SOPA stopped: Chief sponsor delays action indefinitely

Immediately following Senate Majority Leader Harry Reid’s (D-NV) decision to postpone a full vote on the “PROTECT IP Act” (PIPA), which was originally scheduled for Tuesday, Rep. Lamar Smith (R-TX), chief sponsor of the “Stop Online Piracy Act” (SOPA), has announced that he will delay further consideration of the contentious anti-piracy bill in the House “until there is wider agreement on a solution.” Earlier this week, Smith said that he would resume markup hearings on SOPA by the House Judiciary Committee, of which he is chairman, in February.

The interruption of both bills follows Wednesday’s mass online blackout held in protest of the companion anti-piracy bills.

“I have heard from the critics and I take seriously their concerns regarding proposed legislation to address the problem of online piracy,” said Smith in a statement. “It is clear that we need to revisit the approach on how best to address the problem of foreign thieves that steal and sell American inventions and products.”

This statement stands in stark contrast to Smith’s earlier remarks about the opposition to SOPA and PIPA, in which brushed off their warnings that the bills could put and end to the free and open Internet as we know it as illegitimate, and without merit.

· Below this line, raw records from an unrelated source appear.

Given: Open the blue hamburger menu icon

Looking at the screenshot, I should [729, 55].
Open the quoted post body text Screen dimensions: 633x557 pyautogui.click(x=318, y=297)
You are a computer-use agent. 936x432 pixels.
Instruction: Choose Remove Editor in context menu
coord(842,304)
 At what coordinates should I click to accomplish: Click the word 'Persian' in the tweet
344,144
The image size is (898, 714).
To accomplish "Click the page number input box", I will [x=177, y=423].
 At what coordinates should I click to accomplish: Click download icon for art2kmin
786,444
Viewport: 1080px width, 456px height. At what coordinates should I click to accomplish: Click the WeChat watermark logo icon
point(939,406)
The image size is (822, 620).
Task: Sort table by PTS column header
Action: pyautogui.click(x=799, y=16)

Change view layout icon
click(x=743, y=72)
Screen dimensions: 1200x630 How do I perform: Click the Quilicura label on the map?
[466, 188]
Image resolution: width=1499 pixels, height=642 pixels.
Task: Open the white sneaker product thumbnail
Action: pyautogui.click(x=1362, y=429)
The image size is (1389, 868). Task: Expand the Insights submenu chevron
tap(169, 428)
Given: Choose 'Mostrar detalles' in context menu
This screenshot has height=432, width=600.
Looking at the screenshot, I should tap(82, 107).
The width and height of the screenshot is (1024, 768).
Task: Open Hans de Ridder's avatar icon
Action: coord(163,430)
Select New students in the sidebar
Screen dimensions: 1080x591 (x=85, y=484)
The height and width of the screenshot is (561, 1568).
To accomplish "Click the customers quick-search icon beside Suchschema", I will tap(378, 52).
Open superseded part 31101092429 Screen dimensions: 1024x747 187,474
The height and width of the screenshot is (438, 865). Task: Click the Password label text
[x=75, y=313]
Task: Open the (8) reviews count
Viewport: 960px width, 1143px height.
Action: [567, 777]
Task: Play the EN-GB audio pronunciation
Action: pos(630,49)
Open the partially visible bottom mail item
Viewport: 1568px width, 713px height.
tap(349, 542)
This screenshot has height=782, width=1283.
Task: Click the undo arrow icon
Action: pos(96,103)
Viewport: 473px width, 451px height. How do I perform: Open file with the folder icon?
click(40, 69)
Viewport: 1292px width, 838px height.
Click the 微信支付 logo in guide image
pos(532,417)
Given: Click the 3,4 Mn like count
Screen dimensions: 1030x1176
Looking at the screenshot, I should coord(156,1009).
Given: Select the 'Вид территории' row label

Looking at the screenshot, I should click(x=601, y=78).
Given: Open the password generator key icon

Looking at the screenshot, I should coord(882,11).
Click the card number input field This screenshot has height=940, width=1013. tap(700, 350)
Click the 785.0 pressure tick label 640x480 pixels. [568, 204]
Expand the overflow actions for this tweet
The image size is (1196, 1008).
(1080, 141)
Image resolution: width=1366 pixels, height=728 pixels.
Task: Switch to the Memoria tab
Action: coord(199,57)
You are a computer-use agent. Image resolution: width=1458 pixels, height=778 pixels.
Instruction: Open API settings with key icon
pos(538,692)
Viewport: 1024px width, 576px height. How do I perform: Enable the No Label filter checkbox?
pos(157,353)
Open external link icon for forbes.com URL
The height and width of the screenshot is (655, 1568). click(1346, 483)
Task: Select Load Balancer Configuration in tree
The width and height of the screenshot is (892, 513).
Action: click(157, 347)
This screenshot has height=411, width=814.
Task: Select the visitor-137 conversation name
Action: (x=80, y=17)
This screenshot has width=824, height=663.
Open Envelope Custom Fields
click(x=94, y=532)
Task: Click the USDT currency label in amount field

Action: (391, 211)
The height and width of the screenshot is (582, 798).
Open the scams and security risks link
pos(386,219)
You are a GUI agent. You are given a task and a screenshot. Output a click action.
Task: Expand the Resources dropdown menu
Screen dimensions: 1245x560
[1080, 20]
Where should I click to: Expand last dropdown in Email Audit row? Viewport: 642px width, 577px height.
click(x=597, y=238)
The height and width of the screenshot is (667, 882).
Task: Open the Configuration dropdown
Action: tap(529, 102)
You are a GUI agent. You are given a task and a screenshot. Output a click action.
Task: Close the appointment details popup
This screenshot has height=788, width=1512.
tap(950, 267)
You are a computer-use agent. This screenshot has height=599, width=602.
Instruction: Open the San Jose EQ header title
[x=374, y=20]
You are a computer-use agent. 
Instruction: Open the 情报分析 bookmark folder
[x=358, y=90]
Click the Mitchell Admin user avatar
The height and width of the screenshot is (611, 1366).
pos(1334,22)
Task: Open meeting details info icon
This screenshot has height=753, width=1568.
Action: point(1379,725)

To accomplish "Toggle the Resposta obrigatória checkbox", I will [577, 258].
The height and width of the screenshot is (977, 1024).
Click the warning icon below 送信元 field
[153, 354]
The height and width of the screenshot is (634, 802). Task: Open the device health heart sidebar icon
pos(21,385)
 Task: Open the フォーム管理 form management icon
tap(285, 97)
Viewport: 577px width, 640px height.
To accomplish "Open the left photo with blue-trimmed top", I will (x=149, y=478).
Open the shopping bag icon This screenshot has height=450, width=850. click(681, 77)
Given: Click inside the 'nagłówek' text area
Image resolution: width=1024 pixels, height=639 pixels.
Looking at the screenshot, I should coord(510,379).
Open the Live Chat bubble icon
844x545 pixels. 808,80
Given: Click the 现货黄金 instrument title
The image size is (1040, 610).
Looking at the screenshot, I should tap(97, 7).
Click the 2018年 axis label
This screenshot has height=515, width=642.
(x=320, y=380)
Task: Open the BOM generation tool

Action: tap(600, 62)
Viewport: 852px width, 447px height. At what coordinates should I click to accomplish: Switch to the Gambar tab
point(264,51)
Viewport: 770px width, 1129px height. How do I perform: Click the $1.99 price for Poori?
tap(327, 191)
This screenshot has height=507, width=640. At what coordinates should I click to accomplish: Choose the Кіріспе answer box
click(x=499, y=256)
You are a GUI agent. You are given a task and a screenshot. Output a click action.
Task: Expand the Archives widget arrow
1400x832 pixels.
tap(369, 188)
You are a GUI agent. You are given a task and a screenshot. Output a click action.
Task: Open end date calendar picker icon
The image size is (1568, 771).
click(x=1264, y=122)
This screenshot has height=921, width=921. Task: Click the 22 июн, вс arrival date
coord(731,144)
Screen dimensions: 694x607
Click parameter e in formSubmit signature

“The problem of online piracy is too big to ignore,” Smith added. “American intellectual property industries provide 19 million high-paying jobs and account for more than 60 percent of U.S. exports. The theft of America’s intellectual property costs the U.S. economy more than $100 billion annually and results in the loss of thousands of American jobs. Congress cannot stand by and do nothing while American innovators and job creators are under attack.”

“The online theft of American intellectual property is no different than the theft of products from a store. It is illegal and the law should be enforced both in the store and online,” he said.

Prior to Wednesday’s blackout, which saw more than 75,000 websites “go black” in protest, SOPA and PIPA enjoyed the support of 80 members of Congress, while just 31 members stood in opposition to these bills. By Thursday, the balance of power shifted dramatically, with only 63 members in both houses of Congress in support of SOPA/PIPA, and 122 opposed, according to ProPublica.

While the delay of SOPA and PIPA is testament to the power of the opposition movement to sway Congress, it is also obvious that the fight is far from over. Both Sen. Reid and Rep. Smith have vowed to continue the fight against piracy, and could revive these bills — or others like them — at any time.